Com o coração sangrando eu peço
Com a voz agonizante eu suplico
Um requiem para Cabo Delgado
Um requiem para o cabo do medo.
“Não me reconheço em mim. Sinto-me carente e à minha volta apertam-se-me os círculos concêntricos de involuntária clausura. Sons estranhos e profundos vindos dos mais interiores de mim e de um tempo remotíssimo continuamente se despedaçam de encontro a uma parede castrante erguida não sei por quem, erguida não sei por quê?”
Vera Duarte
SORTILÉGIO
Queria percorrer longamente
os estranhos corredores interiores
encontrar em cada esquina
multidões em delírio
penetrar no limiar inolvidável
das grandes emoções colectivas
sentir
criar
viver
azul
e bela
a amizade na ladeira da vida
abater
com fuzis de raiva
os homens de moral pirata
que não nos deixam amar
Mas sinto-me bloqueada
e quedo-me
à espera
que um vento forte
trazendo o odor do sangue silenciado
e o som de bombas assassinas
Me possa arrancar
deste sortilégio
que me alucina
e mata
“A minha ancestralidade plasmada sobre a baía e o Porto Grande que se abre ao infinito gerou-me. O que eu própria fiz por mim foram pequenos retoques de (dita) cultura. Pergunto-me se a imagem se desfigurou. Ter-se-á o meu futuro diluído na memória de um passado que não vivi mas de que para sempre me ficou a nostalgia?”
Vera Duarte
MORREU UMA COMBATENTE
Sol poente de domingo
o dia a cambar
e a peste a subir nos ares
a encher
a sufocar
Na cidade ouve-se um grito
– MORREU UMA COMBATENTE
Morta jaz a meus pés a mulher indócil
o corpo em espuma que me inebriou
já não é!
a luz fosforescente
foi apagada por mãos cruéis
Ah, tivera eu exércitos
armados até aos dentes
e lançar-me-ia
touro furibundo
sobre os seus algozes
– desditosa sina de amar a luta
Teus cabelos se espalham
ensanguentados
sobre teu fato de guerrilheira
e jazes inerte
Mas em ti a vida se futurou
e em mil manhãs de luz
ela se multiplicará
“É esta paixão que não me deixa friamente analisar, dissecar, asseptizar. Como é do meu gosto.
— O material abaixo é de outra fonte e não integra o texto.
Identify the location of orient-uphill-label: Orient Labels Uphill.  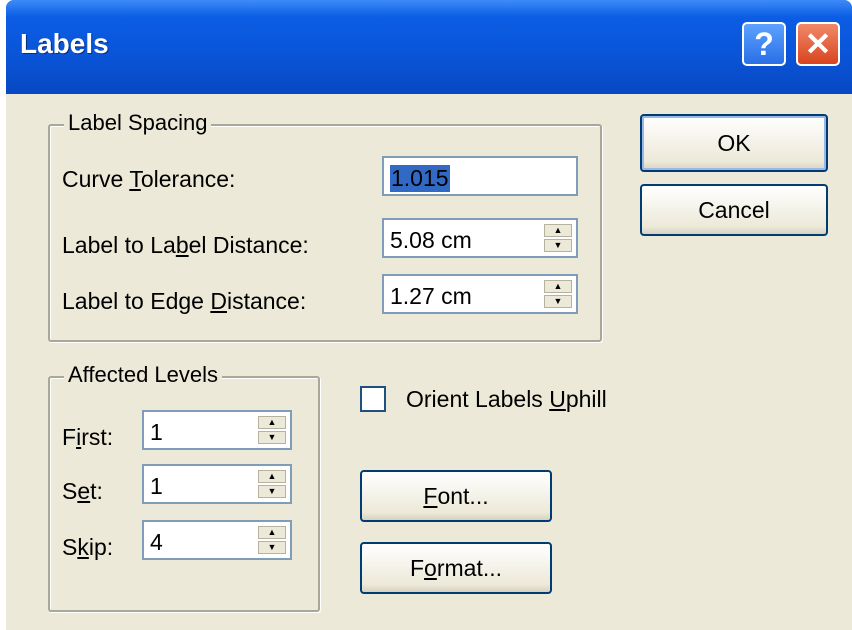
(506, 400).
E como é linda esta folha de papel que nervosamente vou cobrindo de pequenas formas arredondadas que talvez morram no caixote de lixo mais próximo ou levem ao próximo milénio a mensagem do milénio mil, rica e sinuosa, vermelha como um grito, injusta e sombria, mas, acima de tudo, MULHER.”
Vera Duarte
COMPANHEIRO
E ao findar
esta injusta caminhada
longa e dolorosa
e da qual nos ficou
para sempre
uma subterrânea marca de dor…
quero-te debaixo dos frescos lençóis
feitos das ervas dos campos
que
nossos corpos ardentes
tornarão húmidos de amor
quero-te vindo cansado
ao sol fecundo do meu país
buscando em meus lábios frescos
descanso
e força para a nova caminhada
quero-te nas tardes tranquilas
quando as trincheiras se calam
e o pensamento
voa
em sonhos de sahel redimido
e à noite quando o escuro vier
despir-me-ei de tudo menos de ti
abraçar-te-ei forte quanto puder
e, sobre esta terra
sagrada
abriremos nossas comportas
“Despir-me sim desta loucura que me rói e dói. Afinal a imagem sedutora daqueles que nos circundavam não trouxe genuínas emoções, pureza original, aquilo com que contávamos. E, com o olhar naufragado em desamparo e solidão, continuei carregando a minha paixão, apesar das juras nocturnas de que amanhã a compartilharia. Despir-me sim do odor camuflado das coisas e do ar que sufocadamente me cerca. Sinto-me perseguida. Sem razão aparente mas perseguida. Ter-me-ei esquecido que a mancha que permanentemente acompanha meus passos é apenas a minha sombra e não um qualquer processo persecutório movido não sei por quem, movido não sei porquê?”